Gray wolf caught on camera in Denali National Park in Alaska.
Kaija Klauder/University of Washington
A gray wolf in Denali National Park and Preserve, Alaska, shown on a wildlife camera. Wolves and cougars are the top predators in most western landscapes.

In many parts of the world, there is an imbalance in the food chain.

Without top predators such as wolves and grizzly bears, smaller meat-eating animals like coyotes and foxes or grazers such as deer and elk can balloon in population, unchecked. This can initiate more deer-vehicle collisions, scavenging by urban coyotes and other unnatural human-animal interactions.

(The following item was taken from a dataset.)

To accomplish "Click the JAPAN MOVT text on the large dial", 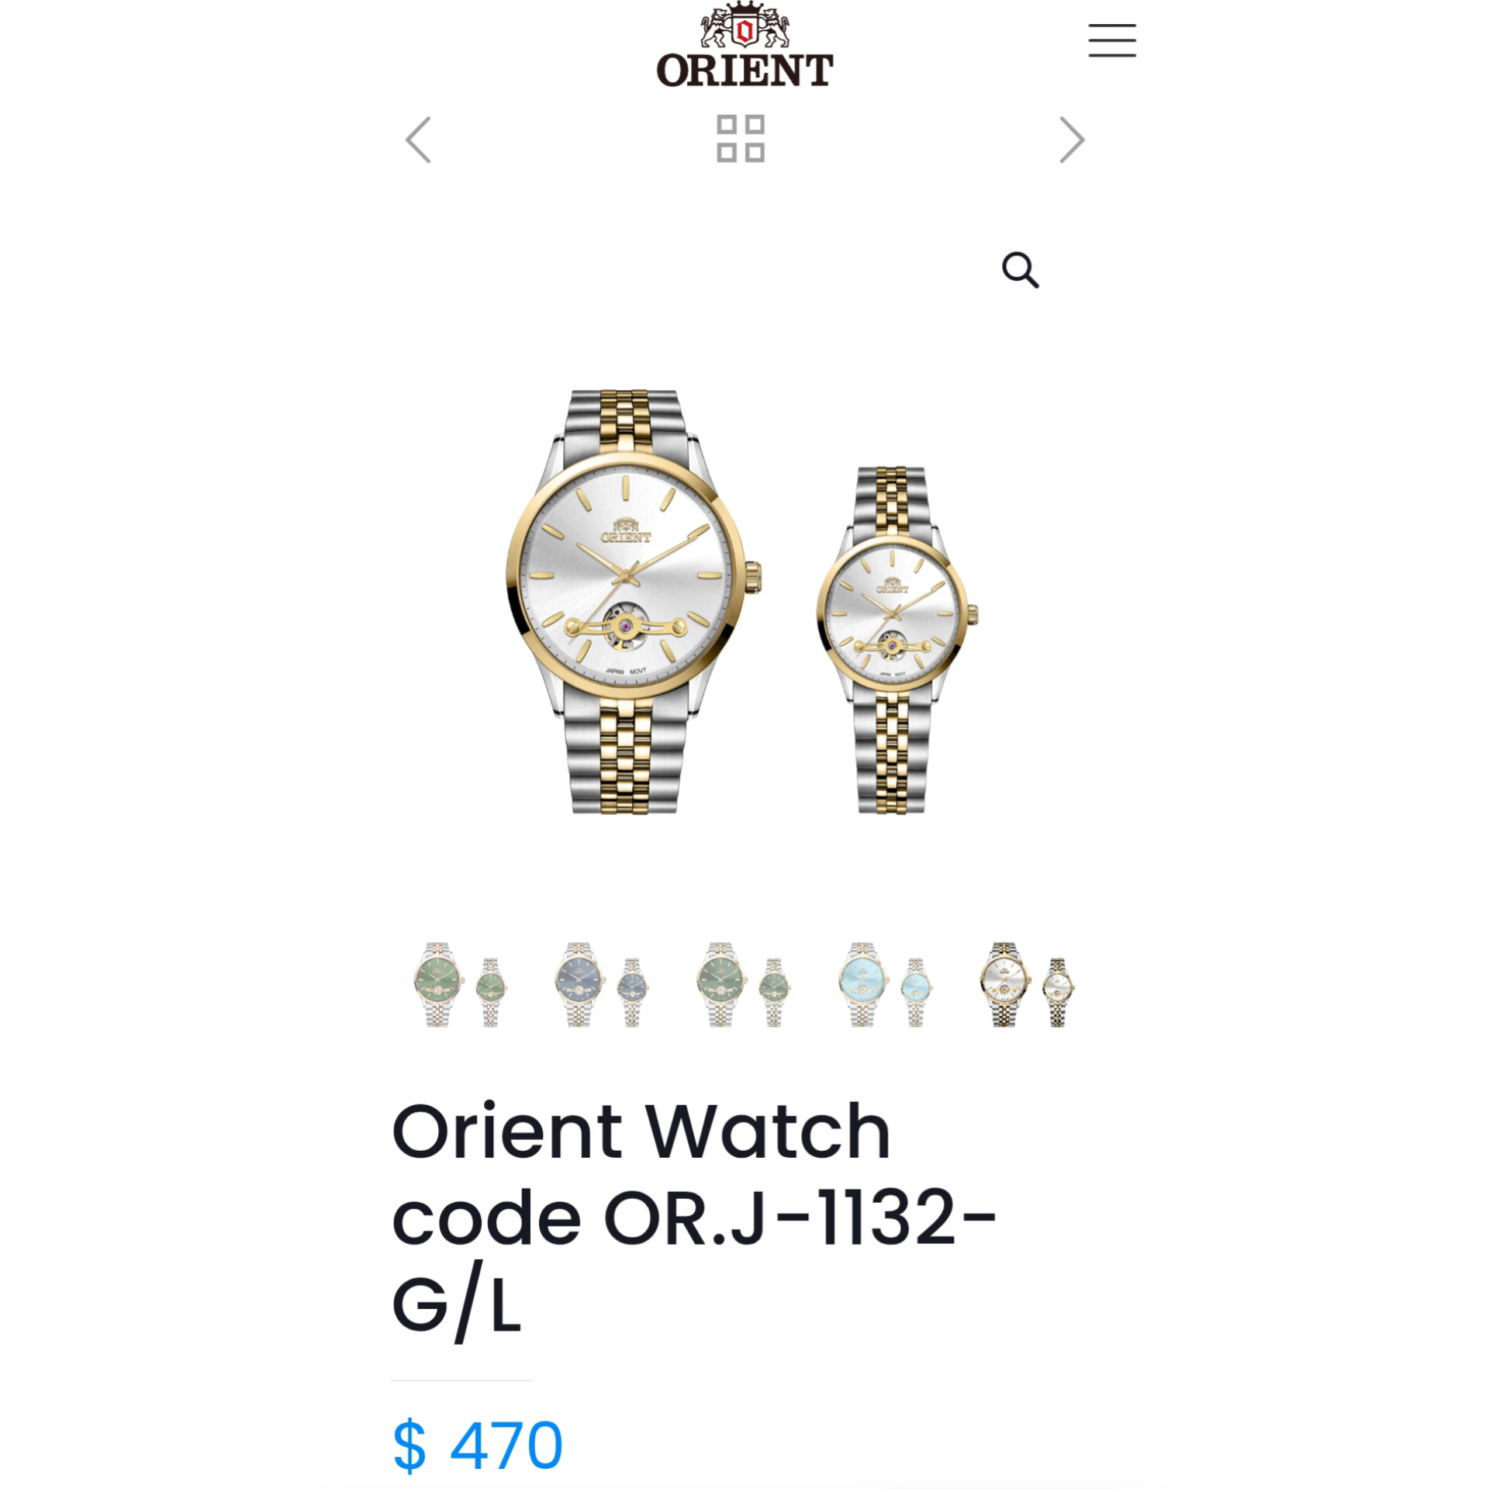I will [625, 671].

University of Washington researchers have discovered that large predators play a key yet unexpected role in keeping smaller predators and deer in check. Their “fatal attraction” theory finds that smaller predators are drawn to the kill sites of large predators by the promise of leftover scraps, but the scavengers may be killed themselves if their larger kin return for seconds.

The study, published March 18 in the journal Ecology Letters, is the first to examine carnivore killing and scavenging activities in relation to each other across dozens of landscapes around the world. Patterns that emerged from their analysis could be used to make important management decisions about large carnivores worldwide, the authors said.

“I hope this paper will spur researchers to think more holistically about these killing and scavenging interactions, because currently we’re not really getting a full understanding of how carnivore communities function by examining them separately,” said senior author Laura Prugh, a wildlife ecologist and associate professor in the UW School of Environmental and Forest Sciences.

Large carnivores such as cougars, wolves and grizzly bears have disappeared from many regions, allowing some smaller carnivores — coyotes, foxes and bobcats, for example — to increase in population. The absence of large carnivores, especially on the East Coast, also has ignited populations of deer and other prey, creating an imbalance in many areas.